The Art of Appropriation

I had a very unique visual experience last week. Bizarre coincidence is the only way to describe it. I get together with my friend Philip Taylor on a regular basis. Phil is an 85 year old Philadelphia photographer who had a 40 year career as a Lithographic printer. He is a treasure trove of printing and photographic knowledge, and we spend several hours a couple times a month discussing photo books and the history of photography. So last Thursday Philip happened to bring along a folder of random images from postcards, newspaper clippings, etc that he had collected over the years. One item that interested me was an issue of National Wildlife magazine from 1998 that contained a photograph taken by a good friend of his, Ernie Volpe. Volpe was the grand prize winner in the magazine's 1997 Photo Contest for his image of a sparrow gingerly perched on a shard of broken glass framed perfectly within an old weathered window pane.

Ernie Volpe  (1997)

The image from the magazine is signed, "To Philip- A very dear friend who always believed... Ernie Volpe '97 "  Philip told me that Volpe was a house painter by trade who loved photographing birds. For this shot he created a bird blind in his back yard. The broken window is from his garage where he kept his bird seed and the birds would come and go out of the window to steal seeds from inside the garage. Volpe waited patiently for hours to get this shot. Several years later Ernie Volpe died after a miserable struggle with cancer at the age of 45. The pain of the loss of a friend is still evident in Philip's voice as he tells the story and the memento of this signed image means a great deal to Philip on an emotional level.

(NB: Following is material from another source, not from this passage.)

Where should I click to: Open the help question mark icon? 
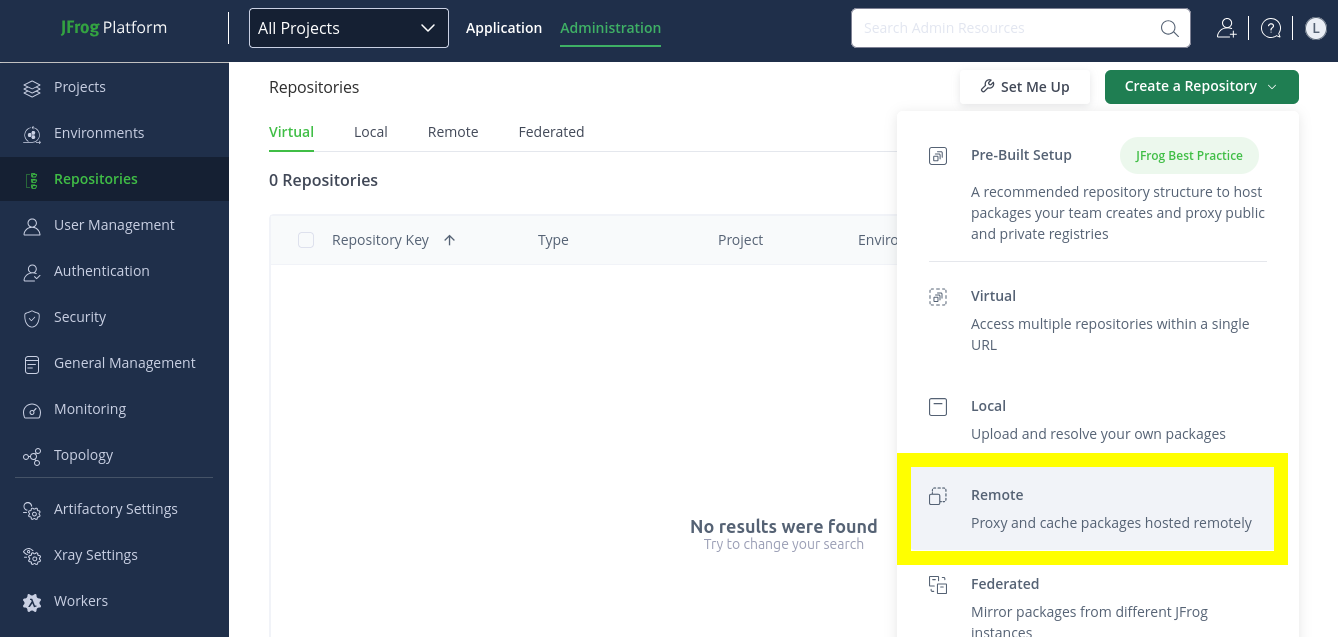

Now enter the bizarre... the very next night I attended the juried art show "Drawn From Nature" at the John James Audubon nature center in Audubon, Pa. I had a photograph in the show and a couple friends of mine also had work in the show. I couldn't get out of work early that night, so I had to frantically rush out to Audubon to get there before the opening ended at 8 o'clock. I got there 15 minutes before the show closed and quickly walked around while I caught my breath. As I made my way around the maze of typical art show fabric partitions my jaw dropped to the floor when I saw this painting by Victoria DeMarco-Schumann.

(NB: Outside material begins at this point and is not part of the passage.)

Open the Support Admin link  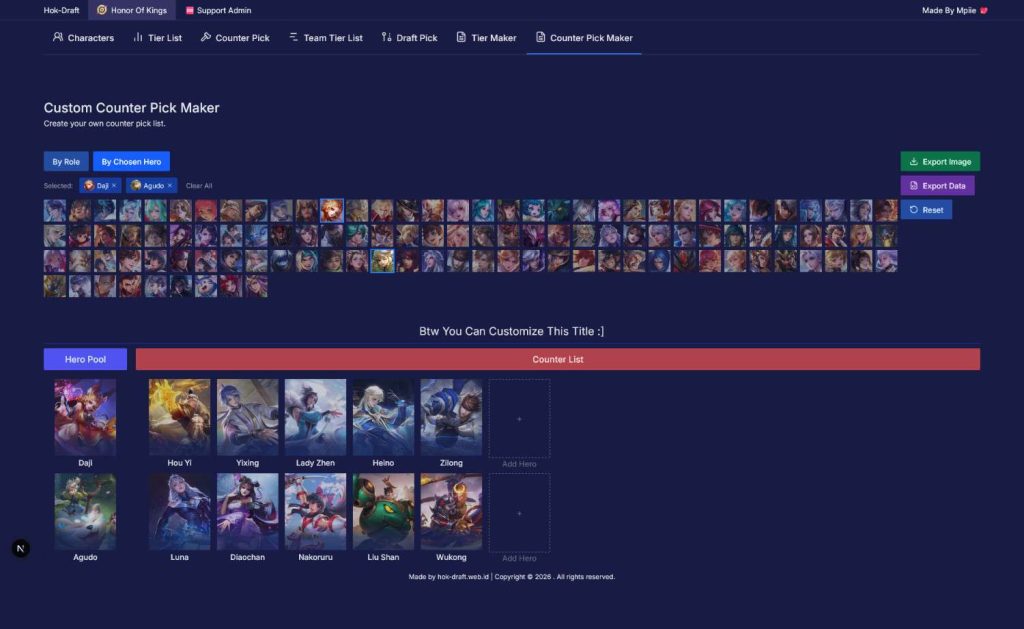(x=218, y=10)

Victoria DeMarco-Schumann (2010)

I was stunned. I called Philip on my cell phone as I drove home to tell him what I had just seen. I called another friend to re-tell the story. I just couldn't get over the random coincidence of seeing these two images on consecutive nights. What are the chances of this happening ?  This stayed on my mind throughout the weekend, and I went back to the exhibit on Sunday to photograph the painting and just see it again to make sure it was real. It is a direct copy of Volpe's photograph, with the obvious addition of the cutesy kitty face and the dragonfly. There are also some small changes to the glass shard details, but otherwise the painting is a direct appropriation of the photograph.

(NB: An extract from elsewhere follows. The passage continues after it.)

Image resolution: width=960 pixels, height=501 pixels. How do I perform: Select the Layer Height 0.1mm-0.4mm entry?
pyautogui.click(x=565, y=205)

I am not going to go into a discussion of copyright here. I'm not a lawyer, and I know next to nothing about copyright law. I do know it is very complicated with lot's of gray areas and levels of interpretation. When big name photographers have work appropriated by big name painters the disputes typically end up in  lengthy and expensive legal battles. ( Recall the Shepard Fairey vs. Mannie Garcia/AP entanglement over the Obama  Hope poster ) The only thing I will say about copyright is  that DeMarco-Schumann chose to sign her painting with the copyright symbol, which I find very interesting. How many paintings do you see with a copyright symbol next to the signature ? The submission guidelines for this exhibit state... "Works copied in whole or in part from paintings, reproductions, or photographs by other artists will not be accepted."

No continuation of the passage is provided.